Exercise goal:
Look for the line containing "Given: Open the Vehicle selection dropdown" and the line containing "Given: Add emoji" in the entries below. Copy those two and all lines between them exactly, leaving out pictures.

Saved data entries:
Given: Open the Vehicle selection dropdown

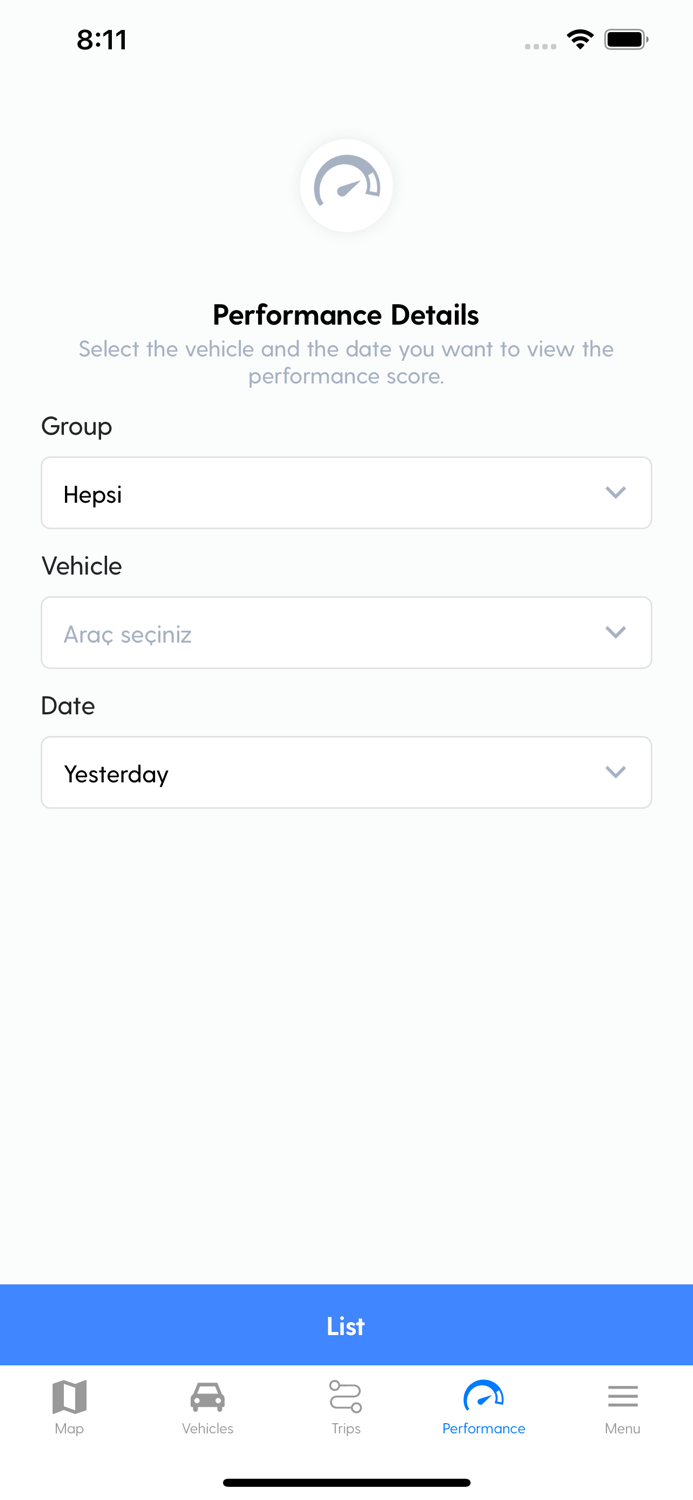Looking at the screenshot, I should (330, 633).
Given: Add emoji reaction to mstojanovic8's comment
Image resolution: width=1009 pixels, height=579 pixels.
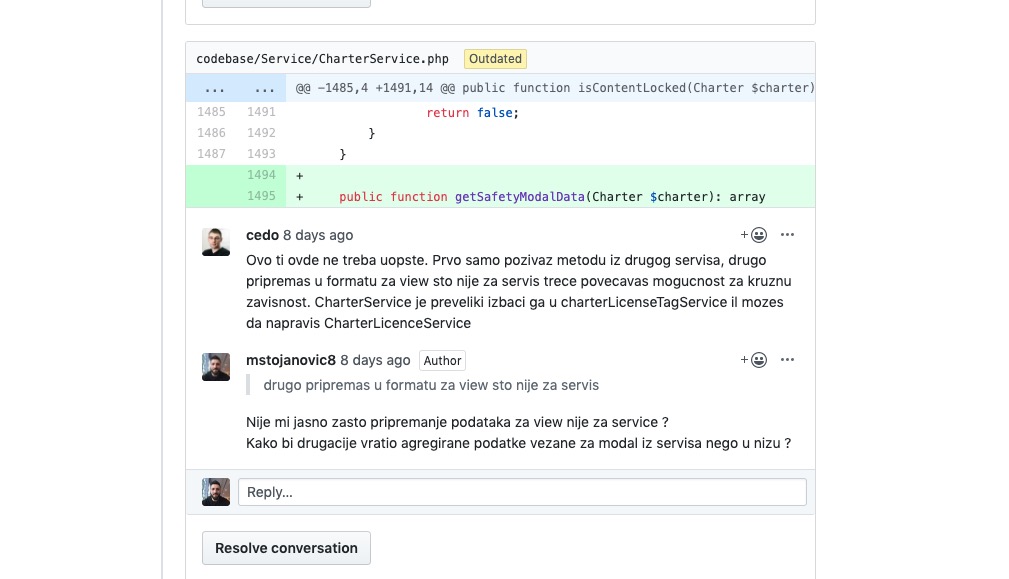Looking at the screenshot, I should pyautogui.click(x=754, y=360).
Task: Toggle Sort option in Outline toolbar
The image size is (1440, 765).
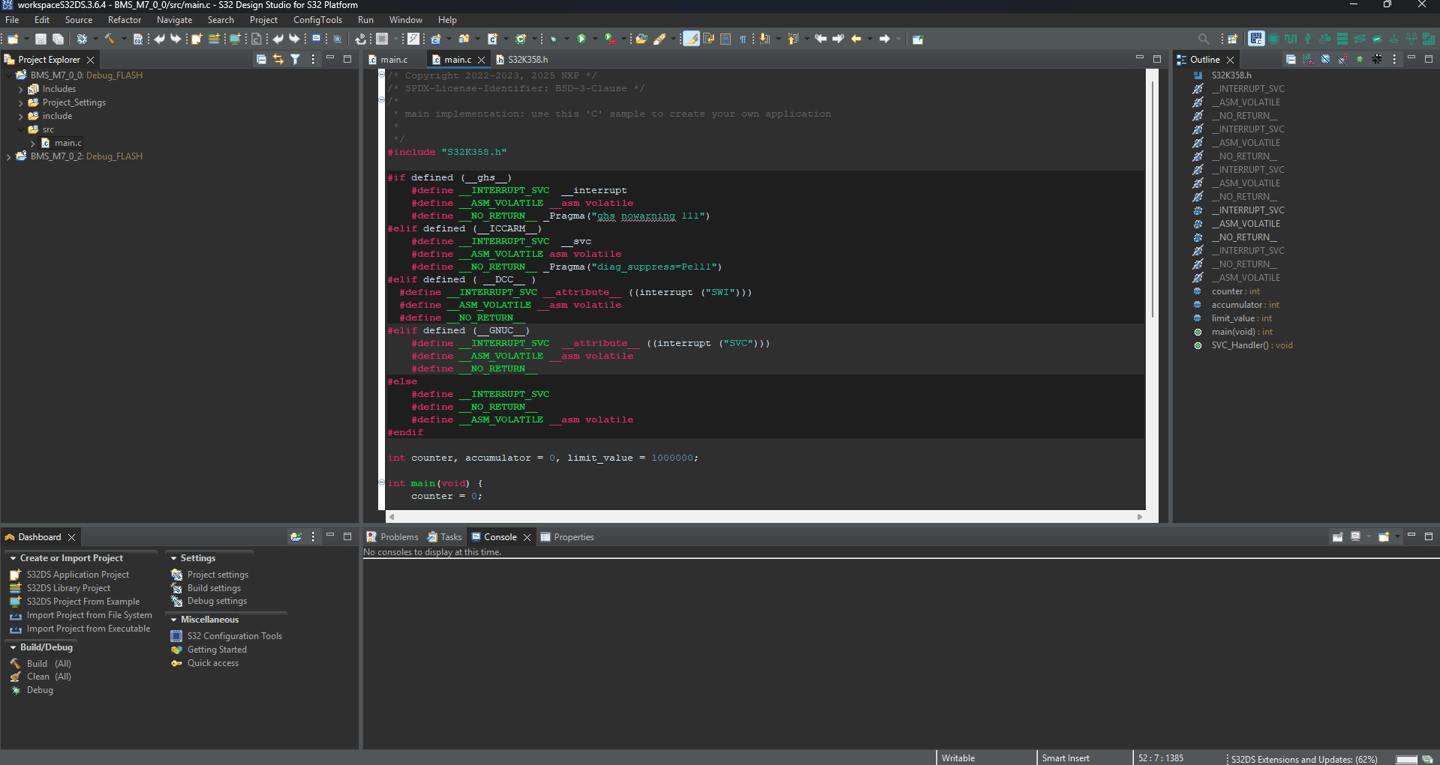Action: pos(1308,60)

* * *

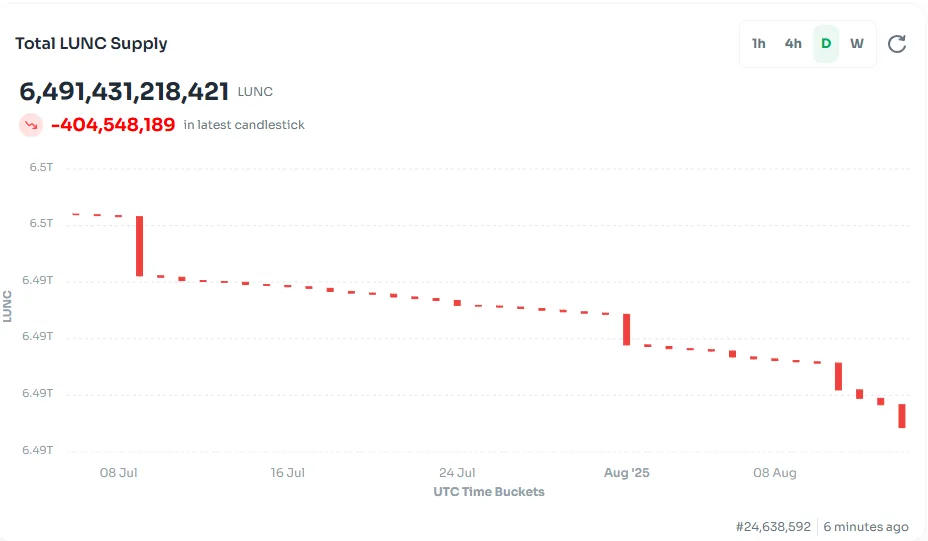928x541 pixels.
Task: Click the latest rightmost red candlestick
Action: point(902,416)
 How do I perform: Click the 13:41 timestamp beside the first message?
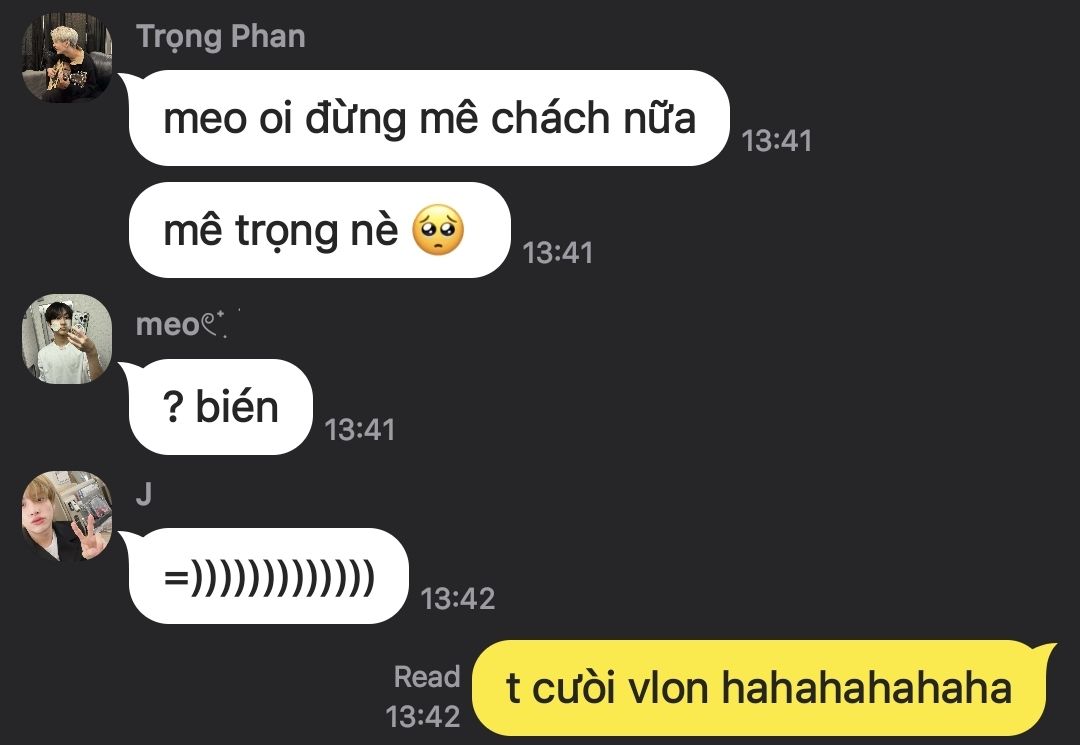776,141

Expected answer:
Given: Open the Vehicle selection dropdown

Looking at the screenshot, I should (330, 633).
Given: Add emoji reaction to mstojanovic8's comment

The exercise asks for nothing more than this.